Sincerely yours, Military Ordinariate F. Cardinal Spellman Feb. 11, 1954 Military Vicar”


The following letter to Bishop Carroll was written Dec. 9, 1953:

“We Catholic men in a section of Los Angeles called Westchester have formed a new council of the Knights of Columbus. We have decided to call it the Father Emil J. Kapaun Council, after the heroic priest who died doing his duties for God and man in Korea, helping the suffering and dying in a POW Red camp.

“We are very pleased and proud to be able to use this name and my only hope is that this council lives up to all that his glorious career symbolizes.”


The impact of Father Kapaun’s unselfish service was seen in the response to a request by Dale Francis in his column, “Looking and Listening,” in Our Sunday Visitor. This columnist has been conducting, for years, an intelli-gent and effective crusade for better movies. Dale Francis recommended to his readers a filming of the life of Father Kapaun. In response to the article in his column, on this subject, he received some forty thousand signatures approving such a movie.


Dec. 8, 1953

“Dear Bishop Carroll:

“As secretary-treasurer of the ‘Father Kapaun Prisoner of War Memorial Fund’, I purposely delayed in communicating with you until the promises we made in captivity materialized in freedom. Those promises were: To erect a small memorial to Father Kapaun perpetuating the memory of this outstanding individual, both as a chaplain and as a man among men.
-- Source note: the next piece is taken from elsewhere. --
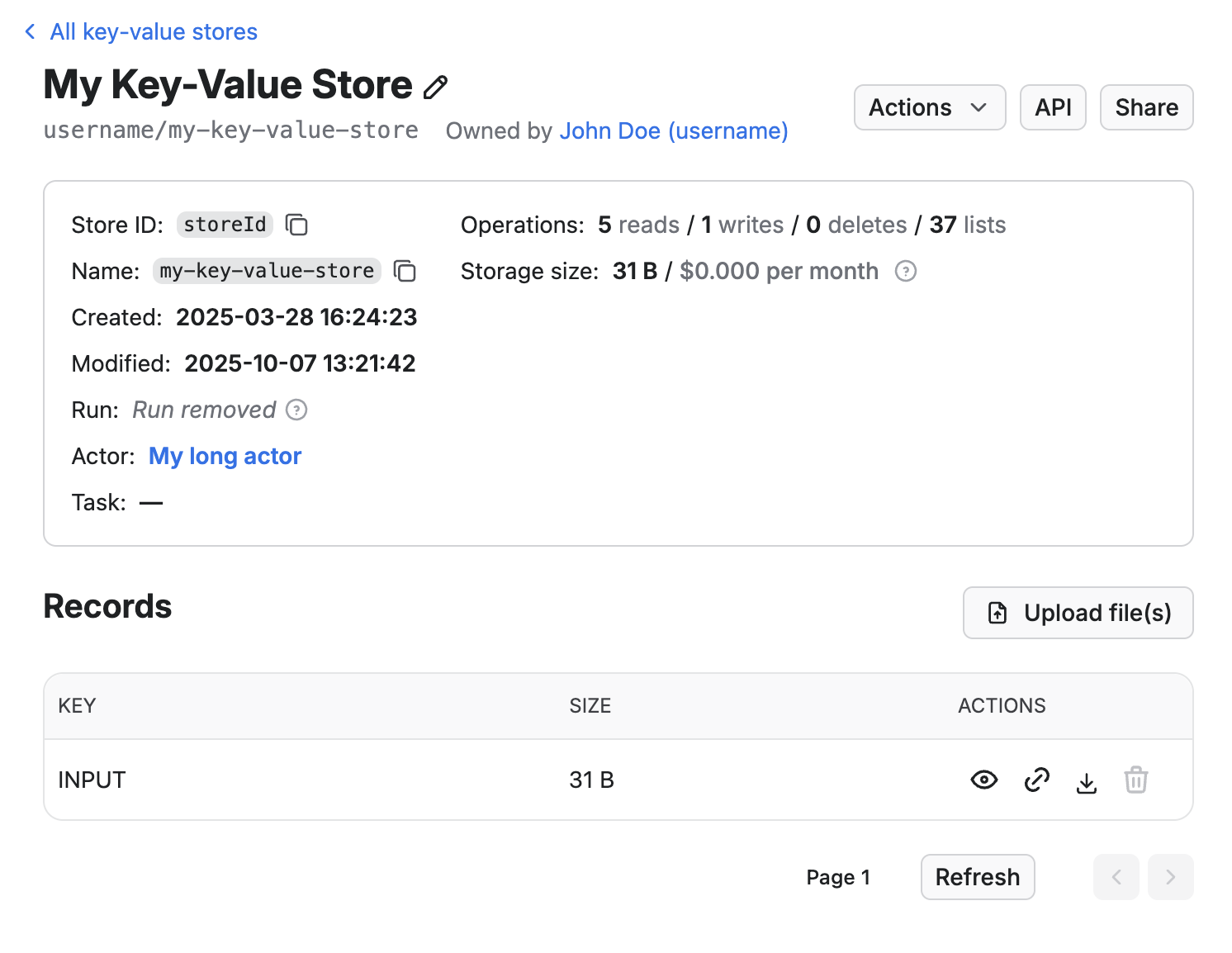Open the Run removed help tooltip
“This memorial is to be placed in the parish of his nativity and youth. The second promised was to donate a purse to charity in the fulfillment of our long cherished dream.

“Since my release from the Communist forces in Korea on Sept. 6, 1953, here is the progress achieved. The arrangements for the construction of the memorial have been made. The Most Rev. James McNulty of Paterson, N.J., and Monsignor Carlo Cianci of the St. Michael’s parish, Paterson, N.J., are actively interested in completing the memorial. On an inclosure to this letter, a sketch of the memorial is set out in rough detail.
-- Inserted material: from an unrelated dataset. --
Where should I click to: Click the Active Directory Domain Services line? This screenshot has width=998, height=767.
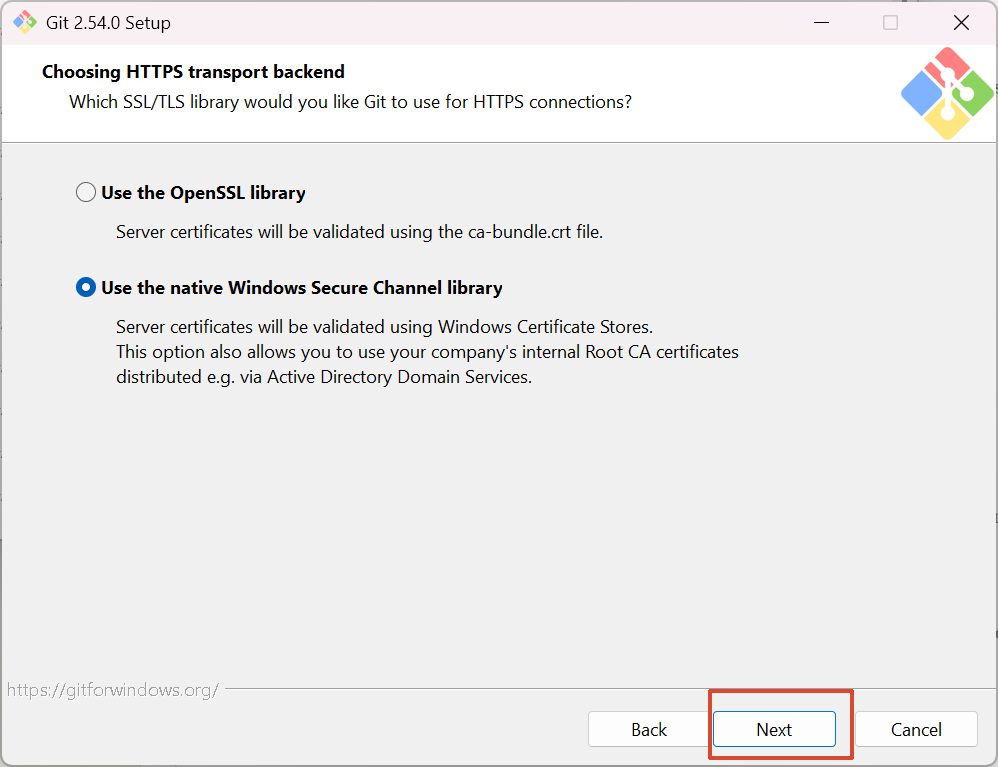(x=323, y=378)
“From all over America, England and Puerto Rico and the Philippines contributions have been pouring in for the fund so that now my records reflect that there is more than four-fold the amount Father Kapaun had pledged to donate to charity. The citizens of Paterson contributed over $1,100. This money will be given to Your Excellency to be used for any charity you deem necessary.

“Plans for the presentation of the memorial will not be made without first seeking counsel from Your Excellency, since there may exist questions and problems which I have been unable to foresee. At present these problems can be overcome by correspondence, as I am now in the process of reporting to my next assignment.

“Then final plans for the presentation of the memorial may be completed by more expeditious means. Looking forward to that day when our obscure dreams have become a reality.”

Ralph A. Nardella
Captain Infantry


In order to provide a living memorial for Chaplain Kapaun, Bishop Carroll announced that he would erect a new high school for boys which will bear the name “Chaplain Emil J. Kapaun Memorial High School.” It is hoped that this school will be ready by September 1955.


Since Father Kapaun was ordained in St. John’s Chapel attached to Sacred Heart College, the Sisters of the Precious Blood have established a permanent memorial room where all his personal effects, library, military uniforms, vestments, religious articles will be displayed. Thousands of visitors have already viewed these precious relics of the chaplain.